In this paper, we consider a distributed Bayesian Nash equilibrium (BNE) seeking problem in incomplete-information aggregative games, which is a generalization of Bayesian games and deterministic aggregative games. We handle the aggregation function for distributed incomplete-information situations. Since the feasible strategies are infinite-dimensional functions and lie in a non-compact set, the continuity of types brings barriers to seeking equilibria.

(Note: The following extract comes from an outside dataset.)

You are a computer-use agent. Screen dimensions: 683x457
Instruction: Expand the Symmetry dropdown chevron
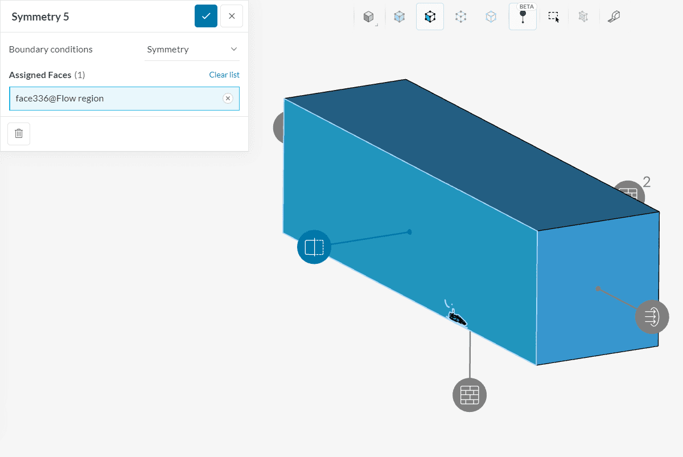234,50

To this end, we discretize the continuous types and then prove that the equilibrium of the derived discretized model is an $\epsilon$-BNE. On this basis, we propose a distributed algorithm for an $\epsilon$-BNE and further prove its convergence.

翻译：在本文中,我们考虑到一个分布式的巴伊西亚纳什均衡(BNE)在信息不全的分类游戏中寻找问题,即泛泛的巴伊西亚游戏和决定性的分类游戏。我们处理分布式不完全信息情况的汇总功能。由于可行的战略是无限的功能,并存在于非契约集中,因此各种类型的连续性为寻求平衡带来了障碍。为此,我们分解了连续的种类,然后证明衍生的离散模型的平衡是$-epsilon$-BNE。在此基础上,我们提议一个分布式算法,用于一个$-epsilon-BNE,并进一步证明其趋同。